From Snail: Slower is Stronger | Animal Wisdom Blog Post Series from Jill of Ark

 

I snapped a photo to send to my acupuncturist since we’d just had a conversation about making sure I ease up once I’d gotten through my busy weekend, and this was an uncanny sign of confirmation. Then I aimed to be a good samaritan by relocating the little crawler to a less trafficked location.

Much to my surprise, I could not get it to let go of the hold it had on the cement.

I stopped and stepped back, watching it pull itself intently toward the mulch bed and appreciating how much we were alike in believing that help is only helpful when it’s wanted or requested. “My apologies,” I said to the snail. “Safe travels, and have a lovely day!” I finally returned to my car in the parking lot.

When the clock lit up on my dash after I’d turned the key in the ignition, I descended a few more levels. It was now MUCH later than I thought it was. I had to stop at several stores, deposit a check, make a salad, bake some cookies, clean, get the dogs out, wrap my gift, change my clothes, and be on the road by 4:45 pm.

I took a couple of deep breaths and reminded myself to go one step at a time. After all, I wasn’t going to let myself completely spoil the results of all those needles.

The thought to go home, eat lunch, and give myself a 20-minute break occurred to me (and seemed enticing), but I brushed it off. There was too much I still had to take care of, and it would have been far more efficient and energy-conscious to tackle the rest in one big loop.

Or so I thought…

On my way home from my final errand, I was in an accident. Another driver pulled out right in front of me. My airbag deployed, my groceries went flying, and it was immediately evident that I would definitely not be going anywhere that evening.

After dealing with the police, calling the insurance company, and making a visit to Immediate Care for minor injuries, my thoughts wandered back to the snail.

“Ugh, why didn’t I listen?!?” I thought. But messages of Spirit don’t work that way, at least not in my experience. We aren’t really meant to know the future. We can only choose how we react in the present. And we’re never punished for neglecting to pay attention; we simply might miss something that could be useful.

So, no, the wisdom it had carried for me was not that I needed to drive slower (I wasn’t speeding), or that I needed to physically move slower, or even that I needed to stop trying to jam everything into my schedule that my younger body could handle so capably.
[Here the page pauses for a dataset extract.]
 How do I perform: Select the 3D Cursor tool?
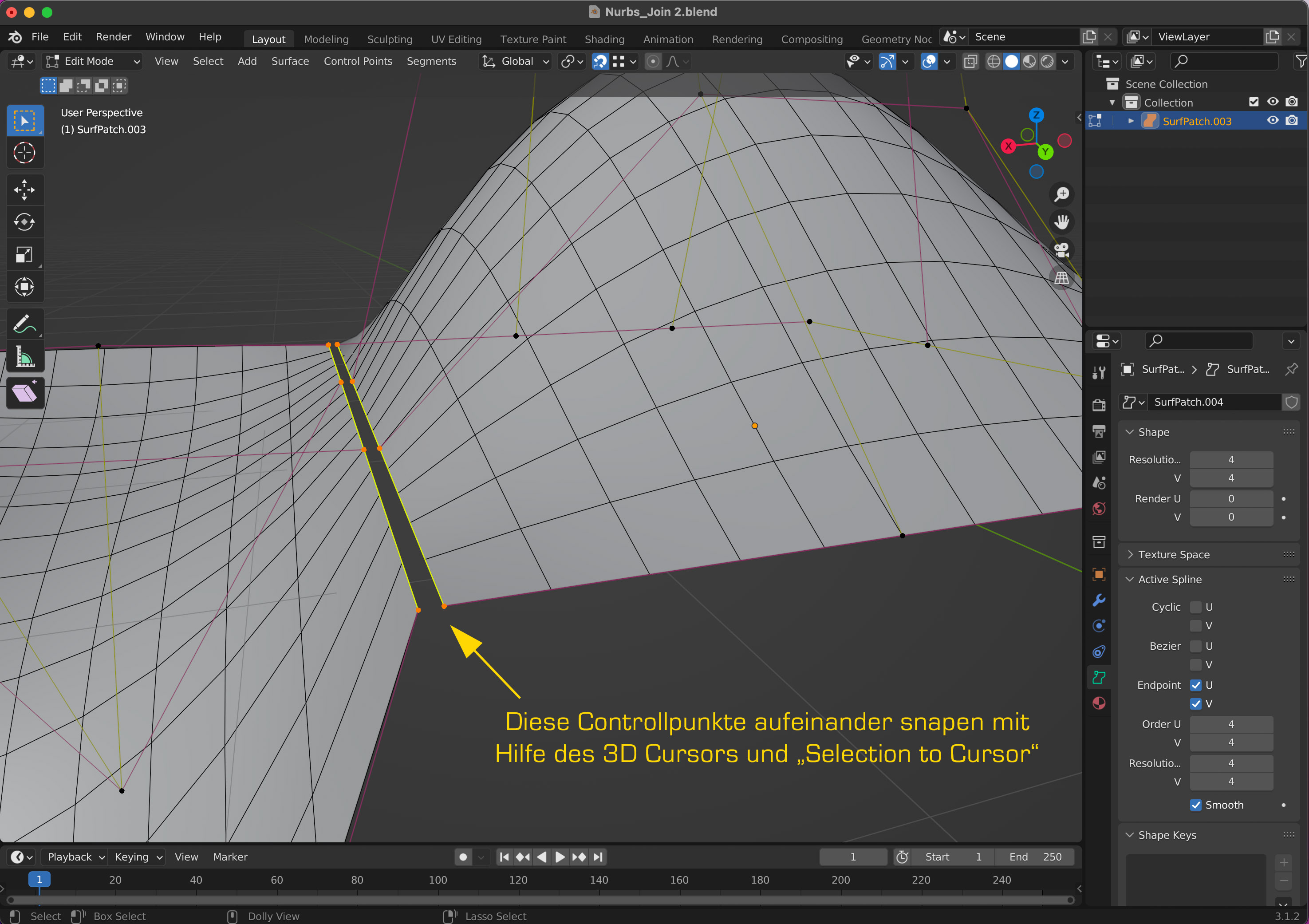coord(24,153)
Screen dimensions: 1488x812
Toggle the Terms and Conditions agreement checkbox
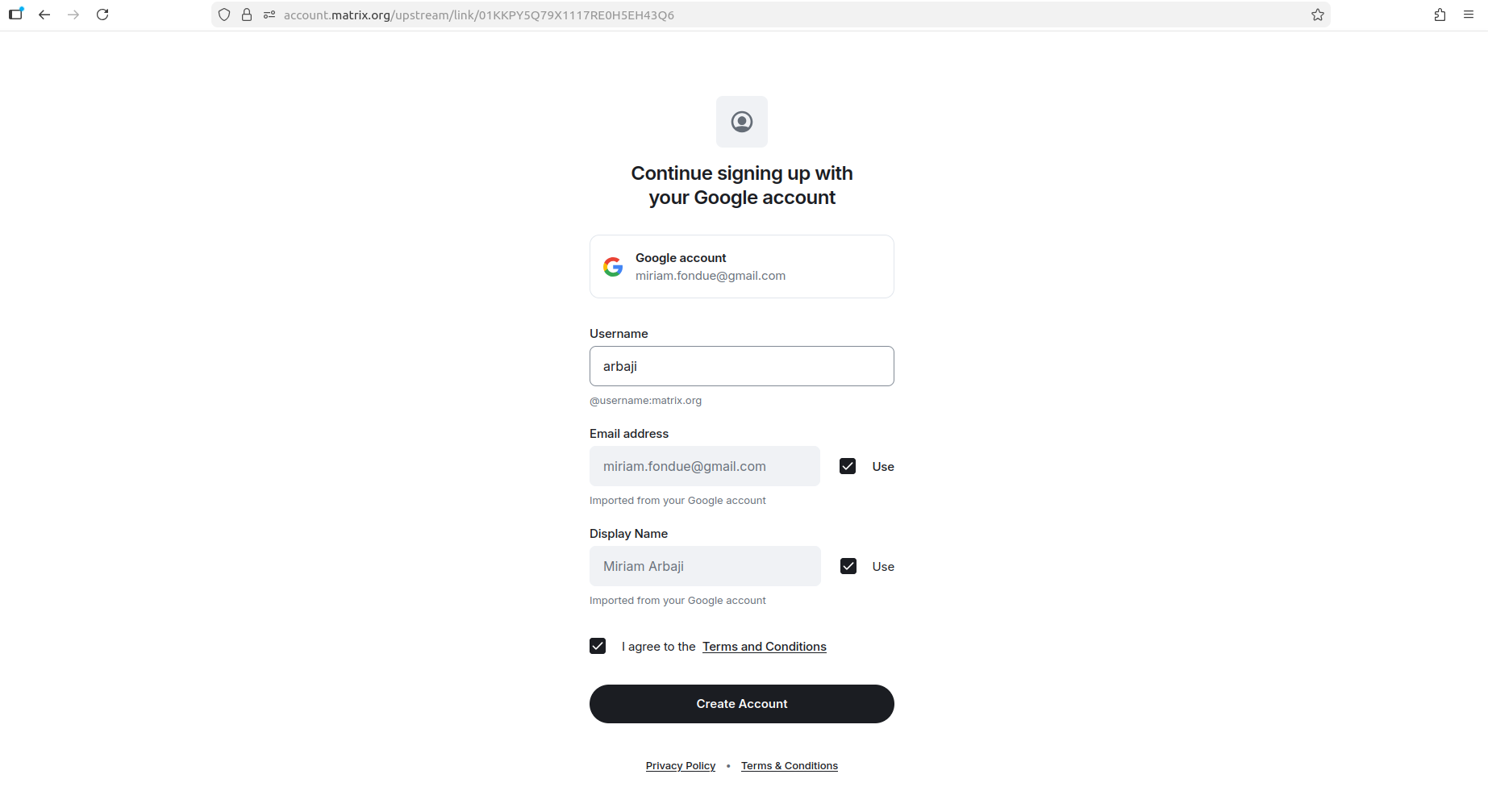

The real message was to recognize how, sometimes, slower is stronger.

When we have a lot on our plates, we tend to shift into high-speed mode. We rationalize that the only way to finish a lot in a limited amount of time is to go, go, go. We may move faster, but our energy field, our essence, becomes scattered and depleted–a perfect magnet for chaos.

That snail, though small and extremely slow-moving by nature, was unshakably grounded. Nothing was going to knock it off its path–not a well-meaning human, not predatory stress, and certainly not an erratic driver who failed to yield.